This function takes the results of detect_groups and generates a network from the data. It performs the second step in coordinated detection analysis by identifying users who repeatedly engage in identical actions within a predefined time window. The function offers multiple options to identify various types of networks, allowing for filtering based on different edge weights and facilitating the extraction of distinct subgraphs. See details.
generate_coordinated_network(
x,
fast_net = FALSE,
edge_weight = 0.5,
subgraph = 0,
objects = FALSE
)
A weighted, undirected network (igraph object) where the vertices (nodes)
are users and edges (links) are the membership in coordinated groups (object_id
).
a data.table (result from detect_groups) with the
Columns: object_id
, account_id
, account_id_y
, content_id
, content_id_y
,
timedelta
If the data.table x has been updated with the flag_speed_share function and this parameter is set to TRUE, two columns weight_full and weight_fast are created, the first containing the edge weights of the full graph, the second those of the subgraph that includes the shares made in the narrower time window.
This parameter defines the edge weight threshold, expressed as a percentile of the edge weight distribution within the network. This applies also to the faster network, if 'fast_net' is set to TRUE (and the data is updated using the flag_speed_share function). Edges with a weight exceeding this threshold are marked as 0 (not exceeding) or 1 (exceeding). The parameter accepts any numeric value between 0 and 1. The default value is set to "0.5", representing the median value of edge weights in the network.
Generate and return the following subgraph (default value is 0, meaning that no subgraph is created):
If 1 reduces the graph to the subgraph whose edges have a value that exceeds the threshold given in the edge_weight parameter (weighted subgraph).
If 2 reduces the subgraph whose nodes exhibit coordinated behavior in the narrowest time window (as established with the flag_speed_share function), to the subgraph whose edges have a value that exceeds the threshold given in the edge_weight parameter (fast weighted subgraph).
If 3 reduces the graph to the subgraph whose nodes exhibit coordinated behavior in the narrowest time window established with the flag_speed_share function (fast subgraph), and the vertices adjacent to their edges. In other words, this option identifies the fastest network, along with a contextual set of accounts that shared the same objects but in the wider time window. It also add a vertex attribute color_v to facilitate further analyses or the generation of the graph plot. This attribute is 1 when for the coordinated accounts and 0 for the neighbor accounts.
Keep track of the IDs of shared objects for further analysis with
group_stats
(default FALSE). There could be a performance impact when this
option is set to TRUE, although the actual impact may vary. For smaller datasets,
the difference might be negligible. However, for very large datasets, or in
scenarios where optimal performance is crucial, you might experience a more
significant slowdown.
Two users may coincidentally share the same objects within the same time window, but it is unlikely that they do so repeatedly (Giglietto et al., 2020). Such repetition is thus considered an indicator of potential coordination. This function utilizes percentile edge weight to represent recurrent shares by the same user pairs within a predefined time window. By considering the edge weight distribution across the data and setting the percentile value p between 0 and 1, we can identify edges that fall within the top p percentile of the edge weight distribution. Selecting a sufficiently high percentile (e.g., 0.99) allows us to pinpoint users who share an unusually high number of objects (for instance, more than 99% of user pairs in the network) in the same time window.
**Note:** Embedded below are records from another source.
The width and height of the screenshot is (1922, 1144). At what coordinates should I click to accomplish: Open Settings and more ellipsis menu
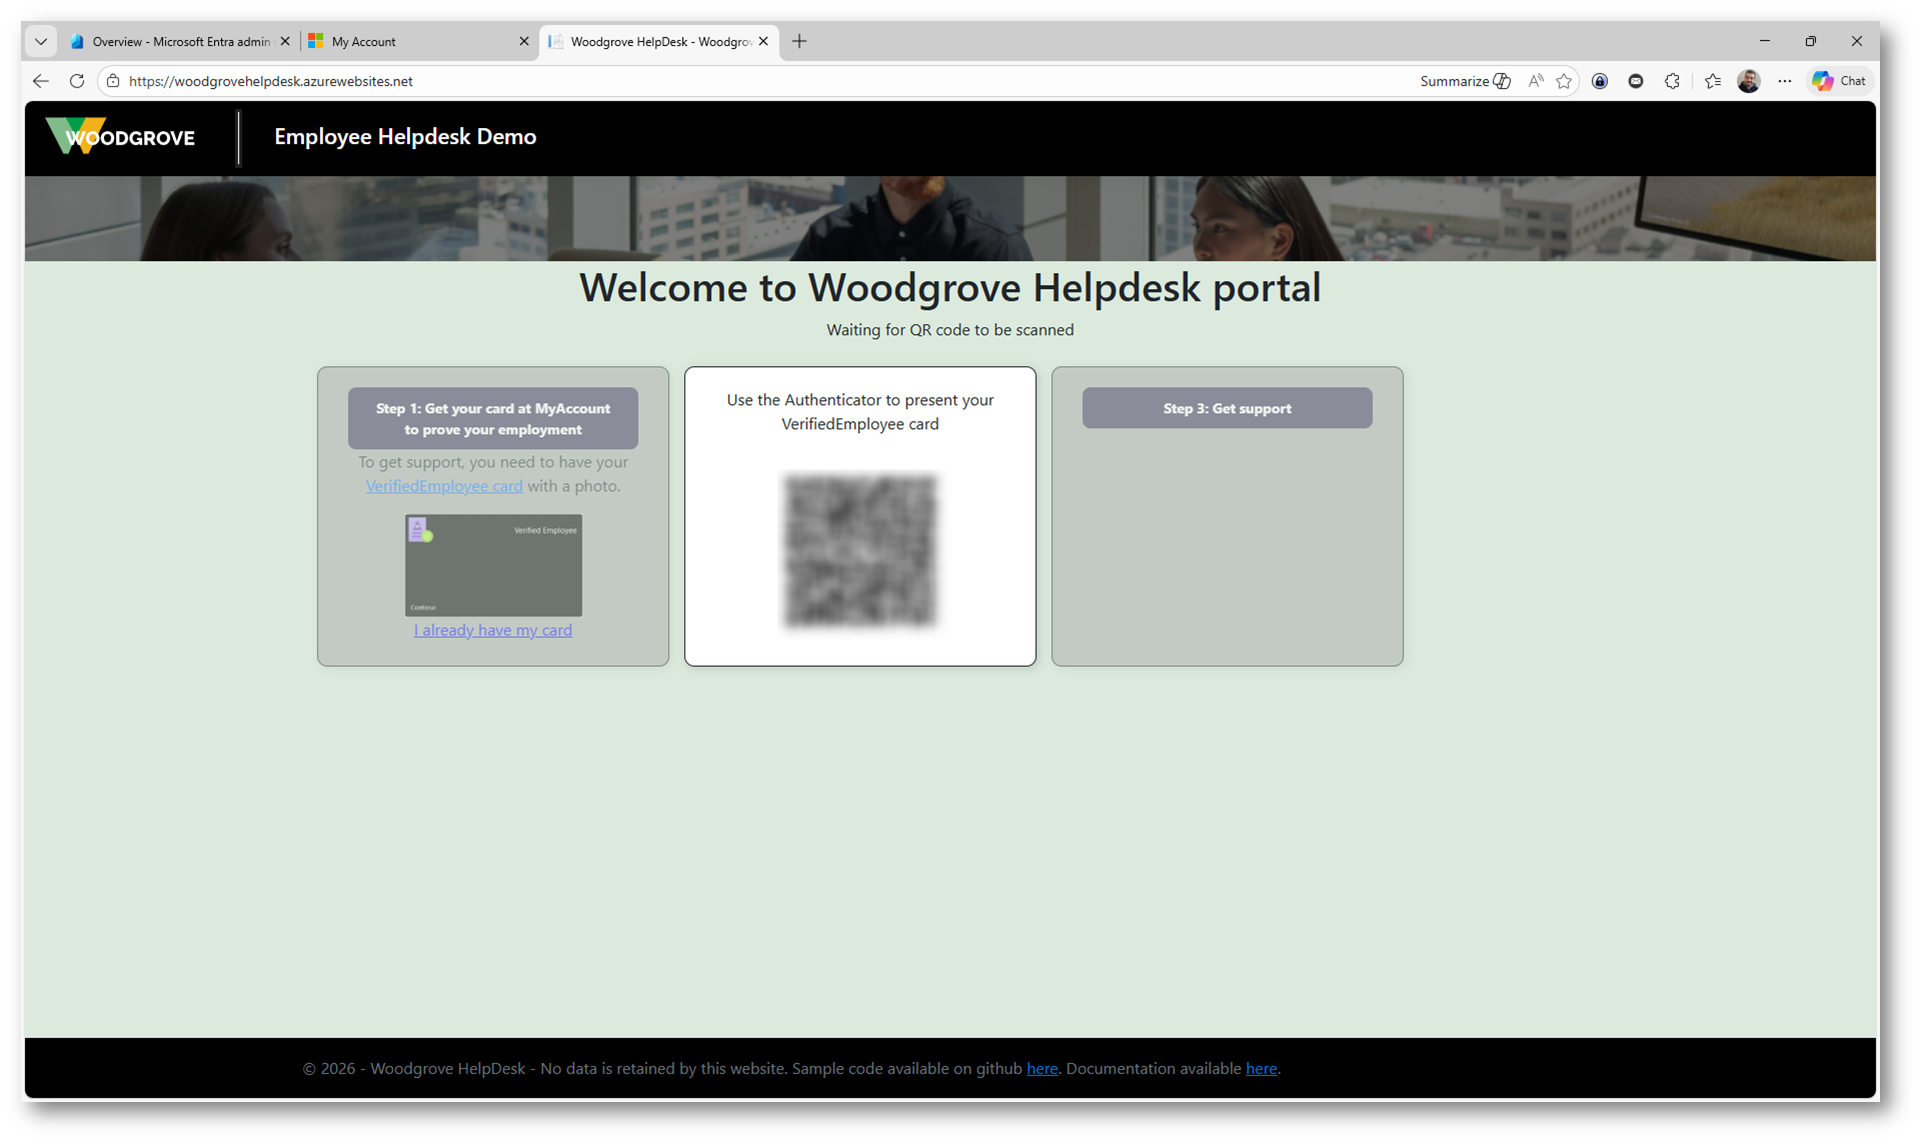point(1785,81)
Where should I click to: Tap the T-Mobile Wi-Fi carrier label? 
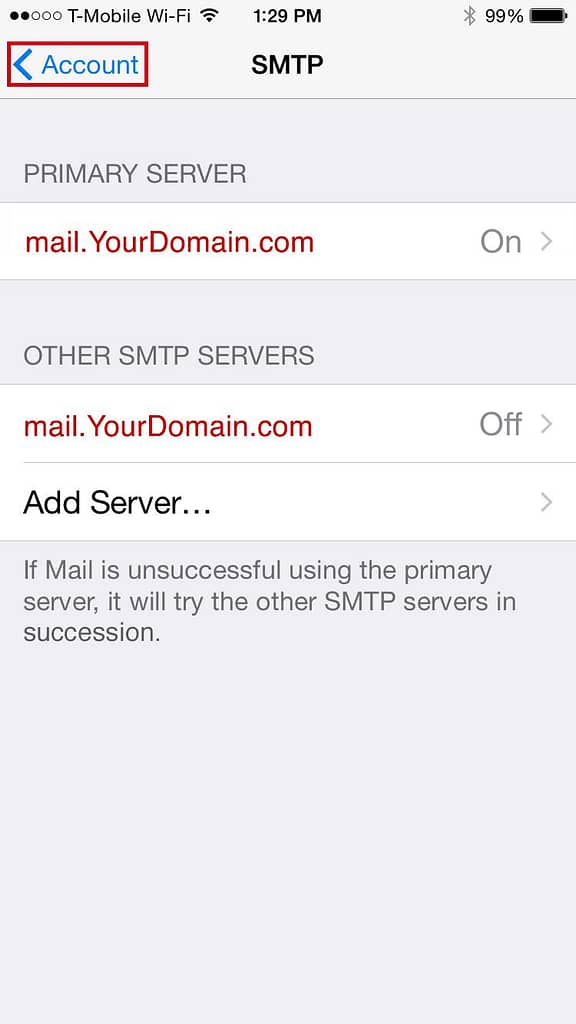pyautogui.click(x=130, y=16)
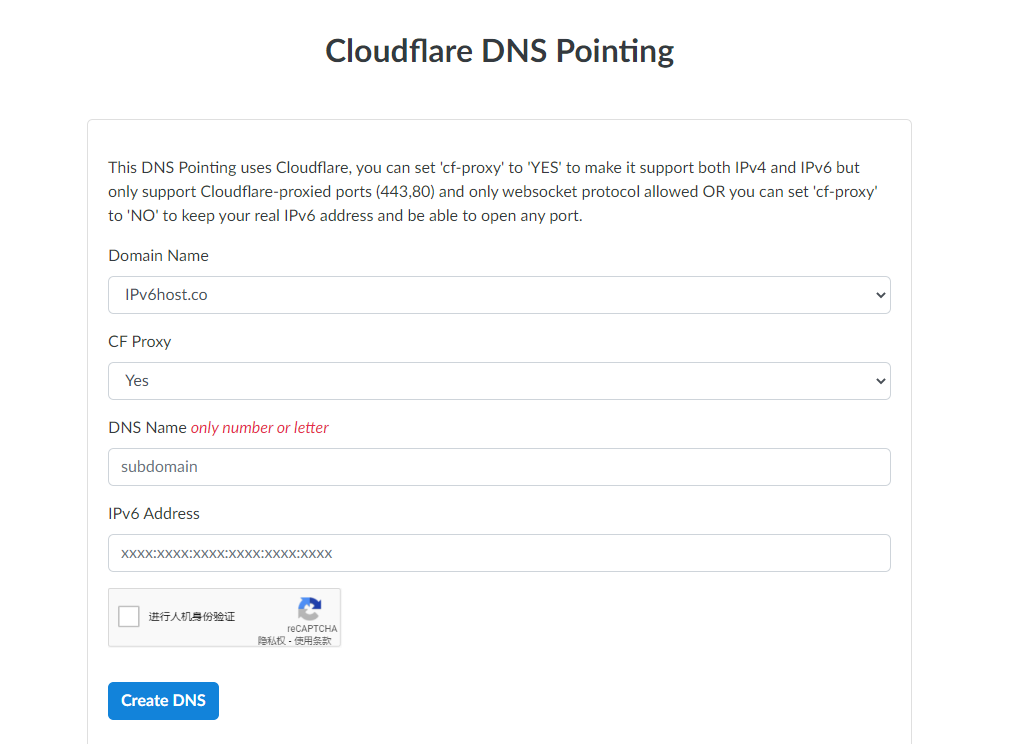Check the reCAPTCHA human verification checkbox

tap(129, 616)
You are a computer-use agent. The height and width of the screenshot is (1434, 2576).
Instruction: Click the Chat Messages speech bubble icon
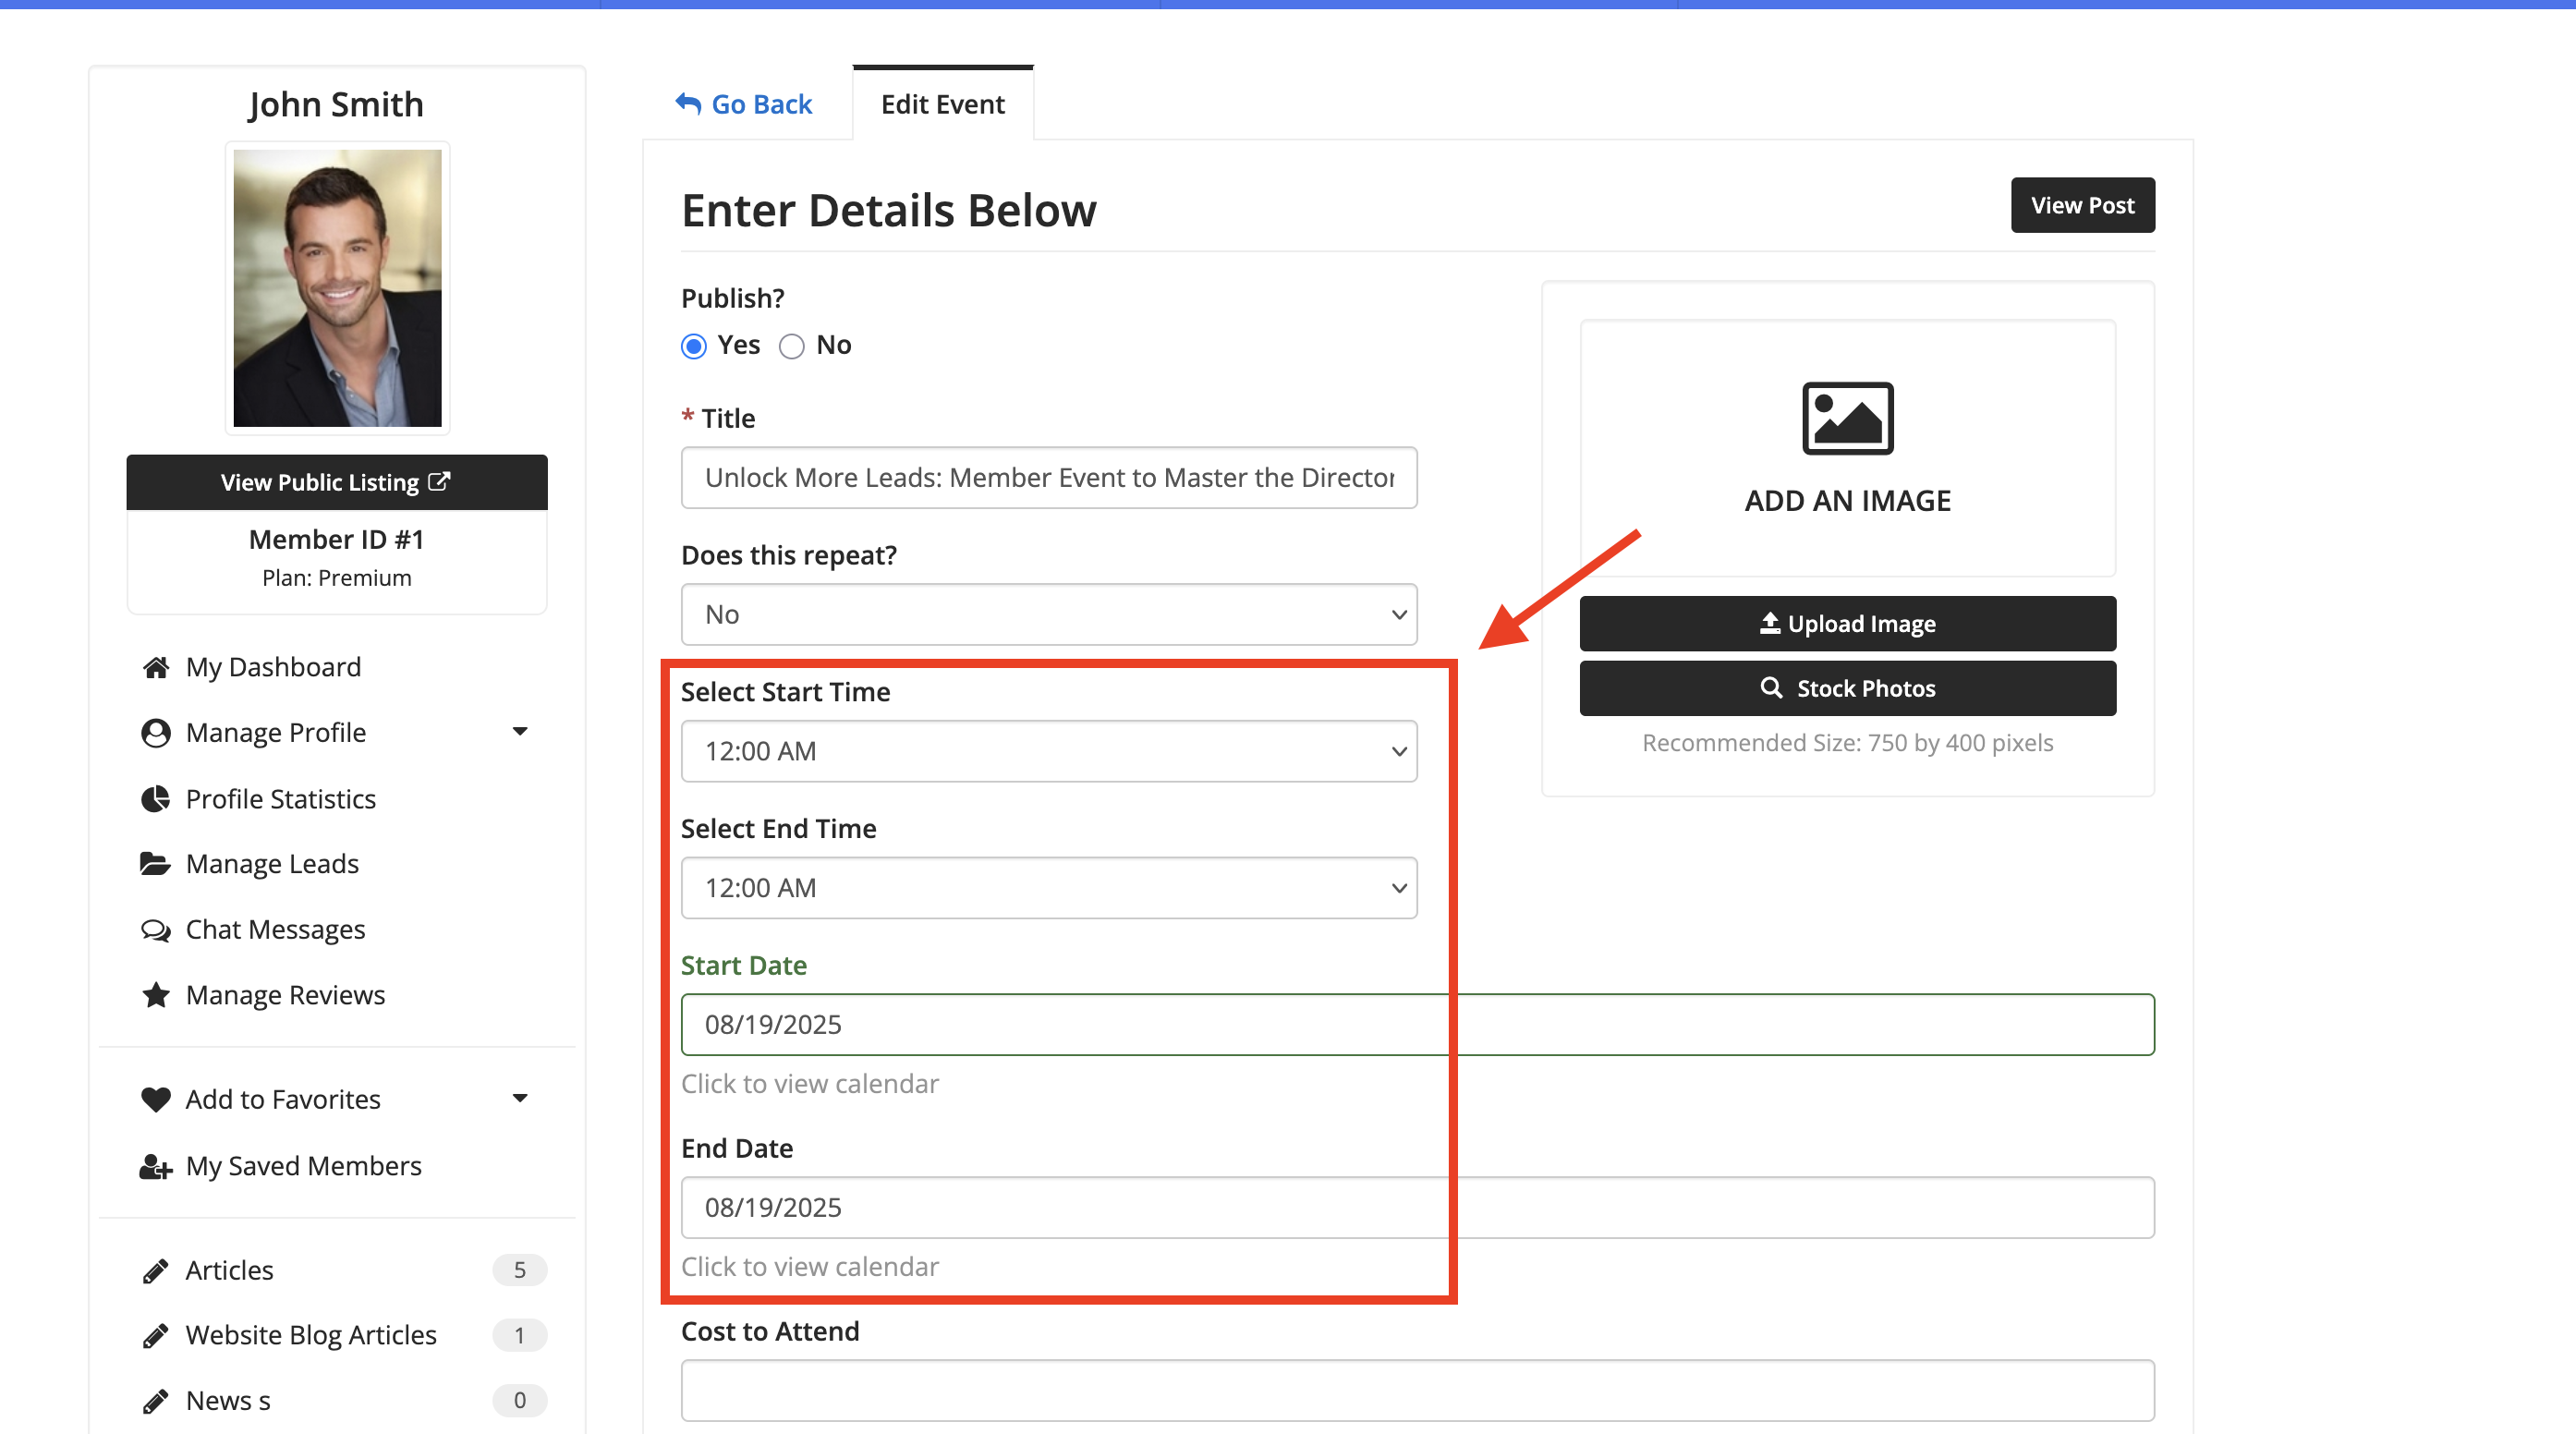click(156, 930)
The graph also incorporates the contribution of each node within the pair to
the pair's edge weight, specifically, the number of shared content_id
that
contribute to the edge weight. Additionally, an edge_symmetry_score
is
included, which equals 1 in cases of equal contributions from both users and
approaches 0 as the contributions become increasingly unequal.
The edge_symmetry_score is determined as the proportion of the unique
content_ids (unique content) shared by each vertex to the total content_ids
shared by both users.
This score, along with the value of contributions, can be utilized for further
filtering or examining cases where the score is particularly low. Working with
an undirected graph, it is plausible that the activity of highly active users
disproportionately affects the weight of edges connecting them to less active
users. For instance, if user A shares the same objects (object_id
) 100
times, and user B shares the same object only once, but within a time frame
that matches the time_window
defined in the parameter for all of user A's
100 shares, then the edge weight between A and B will be 100, although this
weight is almost entirely influenced by the hyperactivity of user A. The
edge_symmetry_score
, along with the counts of shares by each user user_id
and user_id_y
(n_content_id
and n_content_id_y
), allows for monitoring
and controlling this phenomenon.
Giglietto, F., Righetti, N., Rossi, L., & Marino, G. (2020). It takes a village to manipulate the media: coordinated link sharing behavior during 2018 and 2019 Italian elections. Information, Communication & Society, 23(6), 867-891.